Come si suol dire, In media stat virtus e, in questo caso, anche la soluzione: l’IA Ibrida meglio conosciuta come Hybrid AI. Capiamo meglio come funziona quella che in molti definiscono l’intelligenza artificiale del futuro.
Come nella configurazione dell’IA privata:
il Large Language Model utilizzato è addestrato in base alla documentazione interna e, dunque, in grado di fornire risposte attinente all’ambito di competenza, accurate e dettagliate rispetto al know how aziendale;
queste risorse vengono mantenute in locale, dissociate dai tenant pubblici, così che l’azienda possa avere la piena sovranità della piattaforma e dei suoi contenuti, governandone l’accesso grazie al settaggio di diversi gradi di autorizzazione per utenti ed applicazioni esterne;
il dominio end to end dei propri dati e l’utilizzo di connessioni di rete dedicate per spostarli, rende le aziende pronte ad affrontare ogni futura normativa che regolamenterà l’universo AI a livello globale, soddisfando i più severi requisiti di conformità ed evitando così di esporre l’azienda a possibili azioni legali;
Ma come contiene può contenere i costi infrastrutturali e formativi dei Large Language Model privati? Prendendo spunto dalla IA pubblica e facendosi aiutare da una tecnica innovativa chiamata RAG, acronimo di Retrieval-Augmented Generation.
Andiamo per punti:
utilizza i modelli di machine learning resi disponibili in cloud dall’IA pubblica, come abbiamo visto molto più economici rispetto all’ecosistema in-house, facendo venire meno la necessità di muovere i dati al di fuori del contesto aziendale, mantenendoli al sicuro da ogni possibile tentativo di uso improprio;
a garantire la preziosa staticità ci pensa la RAG. Nell’Hybrid AI gli LLM sono infatti ottimizzati grazie all’afflusso mirato di informazioni attuali provenienti dal web, richieste “on demand” quando necessario per completare o aggiornare quelle messe a disposizione dalla knowledge base. Questa operazione avanzata avviene inoltre senza che si modifichi il modello sottostante e dunque non attivando la necessità di investire in una nuova formazione. Il vantaggio è un netto miglioramento dell’output generato, con allucinazioni ridotte al minimo ed interazioni più affidabili che a loro volta alimentano la fiducia dei clienti nei confronti della piattaforma e dell’azienda.

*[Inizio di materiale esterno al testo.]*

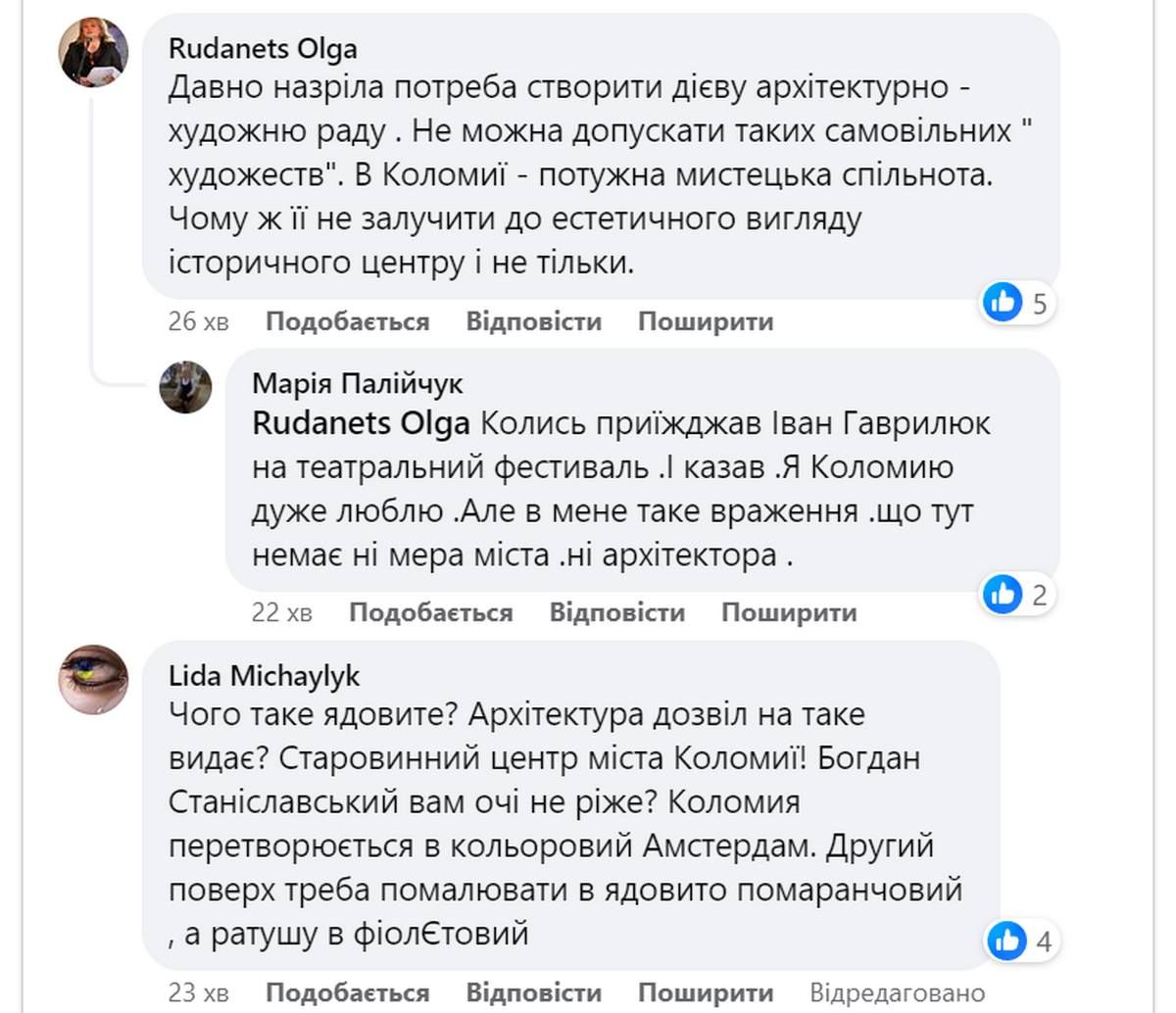The image size is (1176, 1013).
Task: View reactions count badge on Rudanets Olga's comment
Action: point(1014,303)
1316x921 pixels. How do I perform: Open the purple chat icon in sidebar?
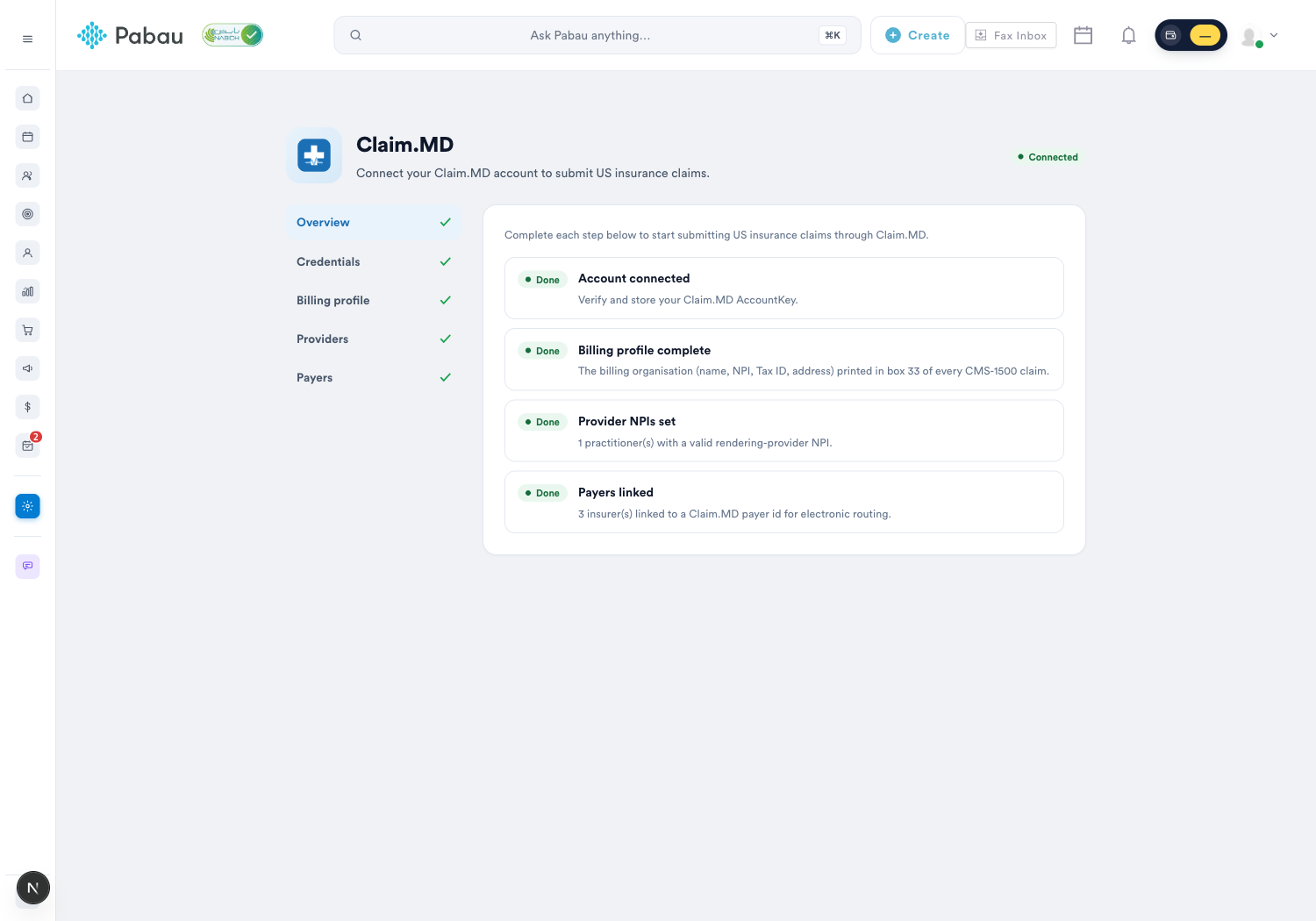point(27,566)
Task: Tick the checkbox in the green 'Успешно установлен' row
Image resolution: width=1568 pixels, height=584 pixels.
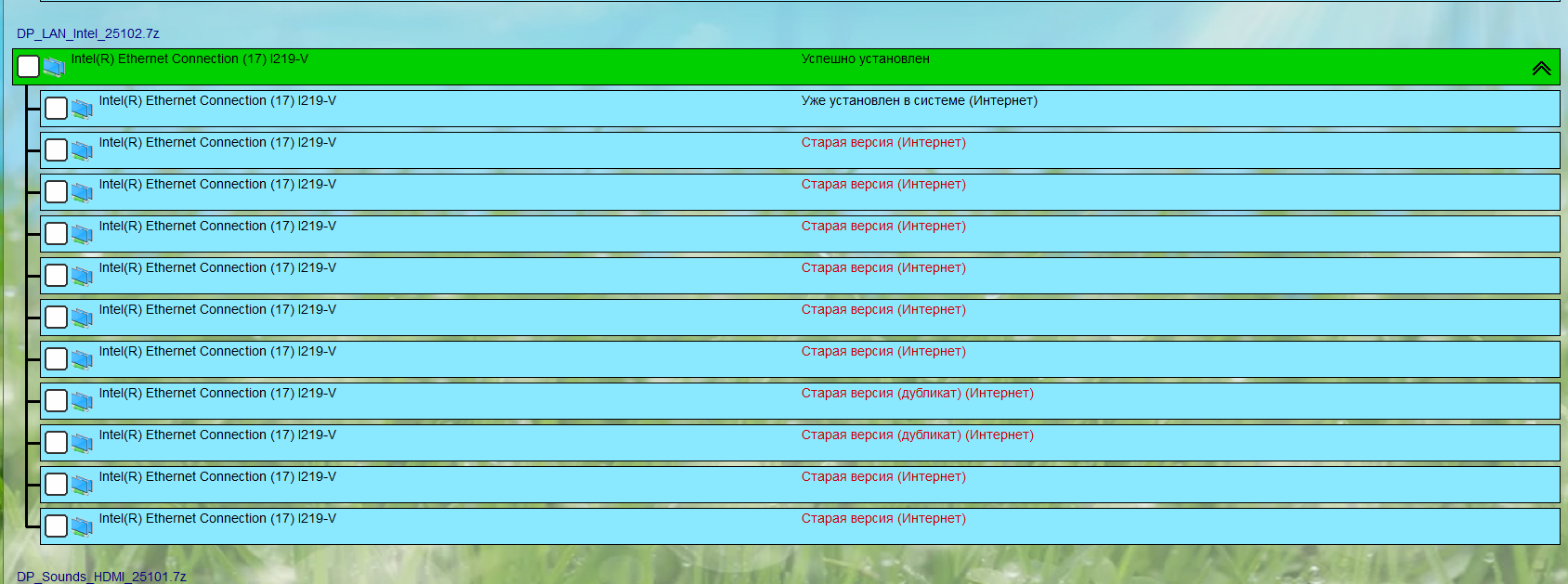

In questo periodo di transizione verso una nuova era tecnologica, per tutte le realtà proiettate al futuro è cruciale la scelta di un approccio all’Intelligenza Articiale in linea con le proprie esigenze ed obiettivi. In particolare, per gli ambiti soggetti a maggior regolamentazione dove l’impatto di una implementazione approssimativa della strategia di AI può avere ricadute anche sul fronte legale.
L’IA Ibrida può essere quindi la chiave per le imprese italiane e non per superare le sfide sottese a questa radicale innovazione. Una soluzione democratica e personalizzata, adatta al contesto pubblico come al privato, alle multinazionali come alle PMI in grado di abilitare straordinarie potenzialità di efficientamento e competitività per ogni settore. L’ottimizzazione dei processi produttivi, dell’impiego delle risorse interne e della cura dei propri clienti sono solo i primi risultati che si possono cogliere da un utilizzo studiato e consapevole della GenAI che a lungo termine consolida il patto di fiducia con dipendenti e stakeholder, focalizza gli investimenti sullo sviluppo e determina una maggior competitività dell’intera organizzazione.